» Record extracts
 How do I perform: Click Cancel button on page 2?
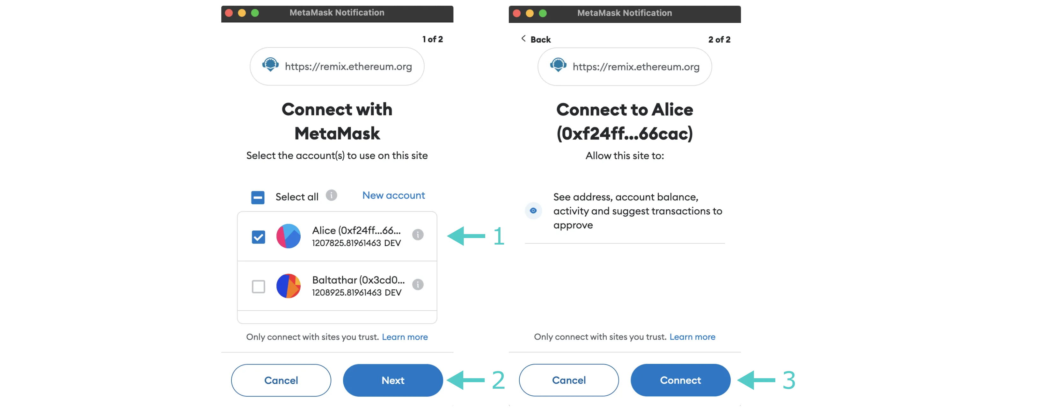click(569, 380)
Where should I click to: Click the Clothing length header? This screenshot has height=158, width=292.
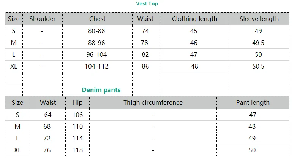pos(194,19)
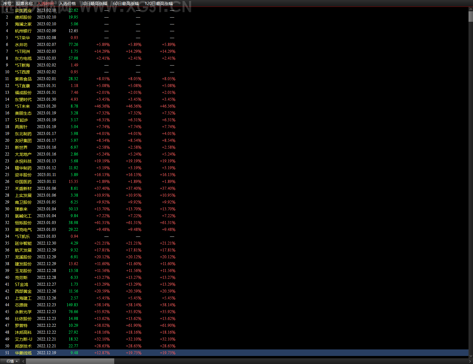The image size is (473, 364).
Task: Click the horizontal scrollbar left arrow
Action: tap(23, 361)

» Exercise
What do the lines above say from the line containing "Where should I" through the last line? Quote them exactly, both ends included, and leave out the pictures.

» Solution below
Where should I click to: Click the Clothing length header? This screenshot has height=158, width=292.
pos(194,19)
The image size is (473, 364).
Task: Click the horizontal scrollbar left arrow
Action: tap(23, 361)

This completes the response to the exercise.